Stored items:

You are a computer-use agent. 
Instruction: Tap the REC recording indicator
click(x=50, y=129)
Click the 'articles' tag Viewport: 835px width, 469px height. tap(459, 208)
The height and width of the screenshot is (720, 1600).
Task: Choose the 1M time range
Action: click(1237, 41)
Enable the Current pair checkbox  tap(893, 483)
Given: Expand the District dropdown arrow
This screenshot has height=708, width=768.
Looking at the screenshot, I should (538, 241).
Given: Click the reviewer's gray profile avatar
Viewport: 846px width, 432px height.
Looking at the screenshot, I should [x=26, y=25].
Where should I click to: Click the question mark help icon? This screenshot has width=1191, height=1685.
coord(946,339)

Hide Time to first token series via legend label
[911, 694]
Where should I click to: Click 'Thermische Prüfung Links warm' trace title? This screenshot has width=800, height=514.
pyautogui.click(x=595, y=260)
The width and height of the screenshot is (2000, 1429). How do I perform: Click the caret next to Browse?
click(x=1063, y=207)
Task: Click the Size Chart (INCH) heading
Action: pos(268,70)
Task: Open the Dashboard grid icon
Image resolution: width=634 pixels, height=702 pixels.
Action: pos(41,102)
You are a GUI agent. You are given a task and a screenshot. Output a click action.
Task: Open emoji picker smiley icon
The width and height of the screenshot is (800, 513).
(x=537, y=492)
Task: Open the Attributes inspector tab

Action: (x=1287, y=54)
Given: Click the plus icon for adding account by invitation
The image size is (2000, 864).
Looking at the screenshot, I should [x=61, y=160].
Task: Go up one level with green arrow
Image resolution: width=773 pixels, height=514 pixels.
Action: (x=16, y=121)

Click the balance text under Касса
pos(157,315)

What to produce:
Tally the lines above that contain "arrow"; give only the number.

Output for this exercise:
2